Адресов обратных нет, но известно же почтовое отделение. Что, если отправить мои запросы сразу троим красноармейцам, указав на конверте лишь почтовое отделение? В селе люди друг друга знают, как-нибудь найдут хотя бы одного из адресатов.
Так я и сделал. Написал всем троим: прошу вас, дорогие товарищи, сообщить мне о себе по возможности подробно. Как вы оказались в одном селе? Призывались оттуда или после войны там поселились? Вообще, как сложилась ваша жизнь после августа сорок первого?
Через месяц прибыло письмо от секретаря сельского Совета: "Граждане, указанные вами по фамилиям на конверте, в списках жителей нашего села не значатся и раньше не проживали (проверено по книгам). Однако я обратила внимание, что все три фамилии (инициалы совпадают) красноармейцев написаны на памятном камне у обелиска в центре нашего села. Они были выявлены красными следопытами. В братской могиле еще двести одиннадцать безымянных героев. За братской могилой ведется уход учениками нашей средней школы".
Значит, я получил письма от своих сотоварищей по боям сорок первого года, от красноармейцев, погибших близ реки Синюхи! Как могло такое произойти?
А ведь почерк-то школьный! Несомненно, странная эта история как-то связана со школой, с ее коллективом, ухаживающим за обелиском.
Обратился к директору школы, послал ему подлинники полученных писем, просил по возможности выяснить, в чем дело.

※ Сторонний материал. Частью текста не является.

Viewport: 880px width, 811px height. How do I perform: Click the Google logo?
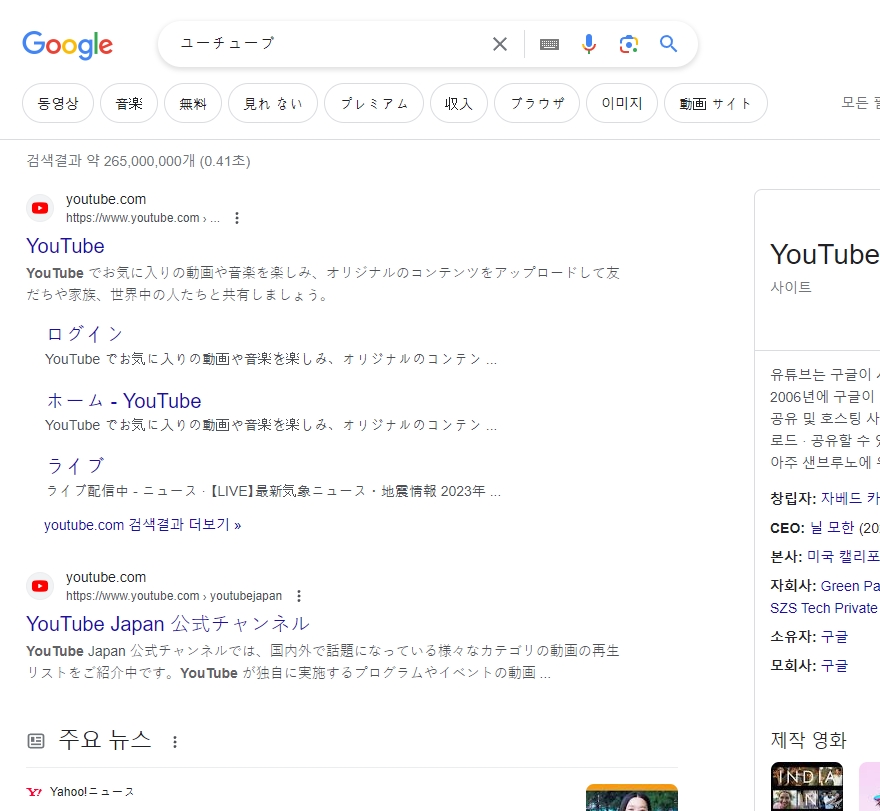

Вот несколько строк из ответа директора: "Я сразу узнала почерк ученицы 9-го класса Н. Она у нас самая аккуратная девочка, ей поручается всегда писать грамоты и дипломы. 9-й класс постоянно меняет цветы у обелиска на свежие.
Я не считаю педагогичным беседовать с Н., почему она послала Вам письма от имени погибших воинов, захороненных в нашей братской могиле. Но мой сын, ученик того же класса, объяснил, что это очень возвышенная натура, что девочка часто говорит, что три красноармейца как будто хорошо ей знакомы, что она ясно представляет себе, как они дрались и как погибли. Надеюсь, что вы, как поэт, понимаете девочку и сочиненные ею письма не будете считать документом".
Буду считать документом, дорогой директор! Буду считать благородным документом преемственности поколений!
Легенда о непреклонных
На Юго-Западном фронте рядом с моей 6-й армией оборону держала 5-я, которой командовал генерал-майор Михаил Иванович Потапов, известный в армии и вообще в стране как герой сражения на Халхин-Голе. Раньше он служил в 4-й Донской казачьей дивизии. Командиром дивизии был будущий маршал Георгий Константинович Жуков, а Потапов и Музыченко командовали полками. Перед войной эти бывшие командиры полков оказались рядом - уже как командармы, и пришлось им принять на себя сокрушительный удар фашистских танковых полчищ.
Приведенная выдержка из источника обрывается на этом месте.